DESCRIÇÃO DA TAREFA = Transcreva do documento de origem, sem qualquer alteração, o trecho que começa em "Claro que mesmo" e segue até "problema em si.", incluindo essas palavras.

Além disso acho que dá pra apontar também uma corrente viva” de filosofias ligadas a problemas políticas (que submetem as distinções filosóficas à esses problemas), mas ainda não tenho muita clareza de como organizá-las até porque acho que institucionalmente são desconectadas.

Institucionalmente desconectadas no sentido de que ainda que hajam figuras relevantes e influentes, estas parecem ser figuras solitárias ou marginalizadas que tem pouco espaço interno na filosofia (para arranjar financiamento para outras pessoas ou abrir vagas nos departamentos).

February 13, 2022

Certas auto-limitações na produção filosófica

Um limite (oulipiano/pereciano?) que estabeleço pra mim mesmo é pensar questões de conjuntura sem usar palavras da moda (independente da força analítica) como neoliberalismo” e também evitar a todo custo referenciar eventos de notícia (“eleições 2022”) ou teóricos do momento”.

Gostaria de dizer que são procedimentos como os da OULIPO, mas acredito que essas limitações arbitrárias devem refletir mais birras pessoais e um desejo de ser diferentão do que qualquer vantagem analítica.

Claro que mesmo com consciência da fonte birrenta eu tenho um senso de amor-próprio e acredito que esse procedimento me ajuda a tornar as coisas mais interessantes (nem que seja pra mim mesmo) e me permite também sair um pouco da zona de conforto.

February 6, 2022

Pensar como reagir

Uma ideia que eu tenho pensado ultimamente é que 90% das vezes pensar é reagir a um livro/texto (ou a uma fala, mas que dado as condições da academia contemporânea é feita em moldes de texto e não, por exemplo, de uma conversa). Eu não acho isso um problema em si.

Na verdade o que me interessa é: o que significa dizer que pensar é reagir a um texto (e assim por diante). Será que isso permite a gente traçar novas demarcações sobre o ato de pensar (dependendo do tipo de texto que se lê, por exemplo)?

Eu tenho pensado muito nisso pra refletir sobre algumas frustrações que eu tenho na academia. Sobre o que as pessoas falam quando elas dizem que estão fazendo filosofia e quando dizem que outras pessoas não estão fazendo. Normalmente acho tudo uma loucura pois todas estão lendo.

Não acho um problema. Mas tenho pensado que talvez fazer distinções dessa ordem, à respeito dos tipos de leitura (historiográfica, exegética, comparativa, criativa, polêmica, crítica, etc) talvez seja uma forma melhor de avaliar e compreender os tipos de filosofia que fazemos.

February 1, 2022

A circulação de ideias no ecossistema filosófico nacional

A coisa chata de um ambiente filosófico nacional predominantemente historiográfico dividido em nichos de autores ou épocas é que isso acaba limitando demais a circulação de ideias para fora de certas rotas já pré-estabelecidas mesmo em pesquisas não historiográficas.

BLOCO DE DADOS =

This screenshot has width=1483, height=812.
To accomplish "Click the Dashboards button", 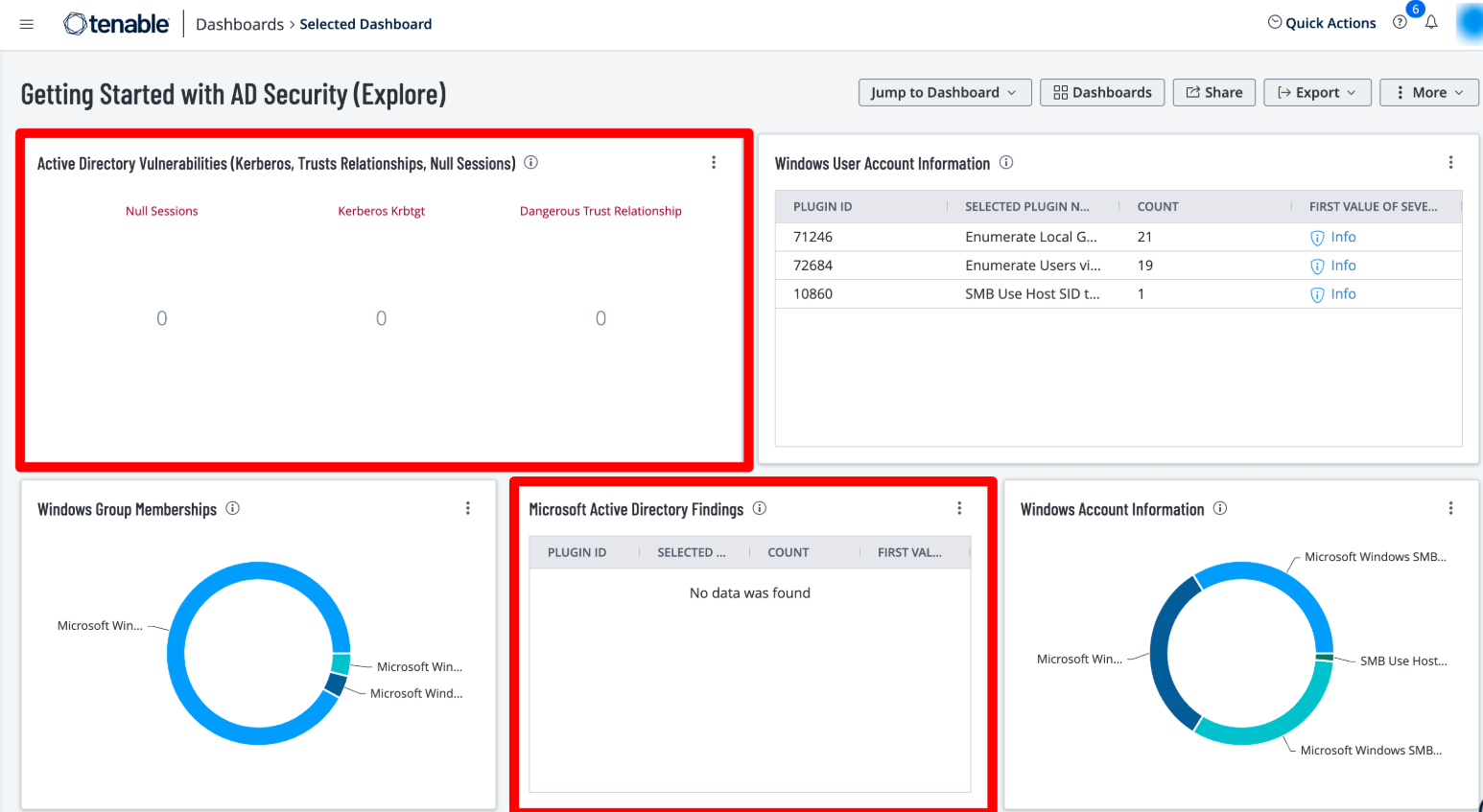I will (1102, 93).
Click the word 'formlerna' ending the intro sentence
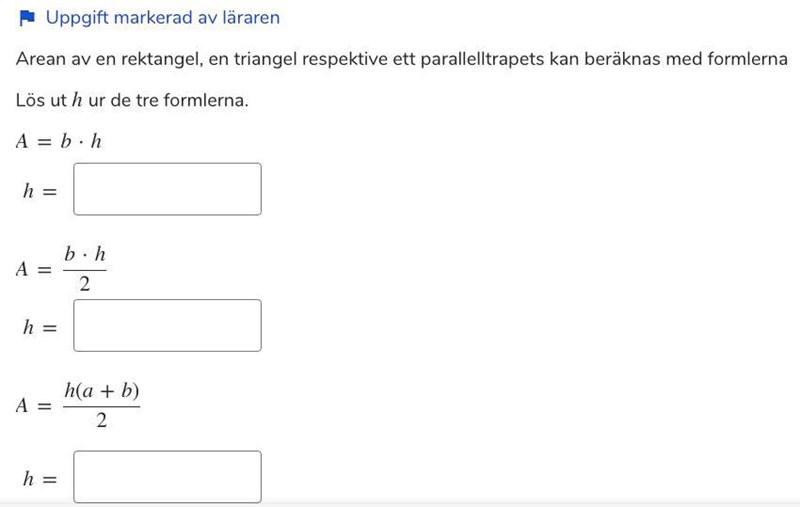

RESULTADO FINAL =
Claro que mesmo com consciência da fonte birrenta eu tenho um senso de amor-próprio e acredito que esse procedimento me ajuda a tornar as coisas mais interessantes (nem que seja pra mim mesmo) e me permite também sair um pouco da zona de conforto.

February 6, 2022

Pensar como reagir

Uma ideia que eu tenho pensado ultimamente é que 90% das vezes pensar é reagir a um livro/texto (ou a uma fala, mas que dado as condições da academia contemporânea é feita em moldes de texto e não, por exemplo, de uma conversa). Eu não acho isso um problema em si.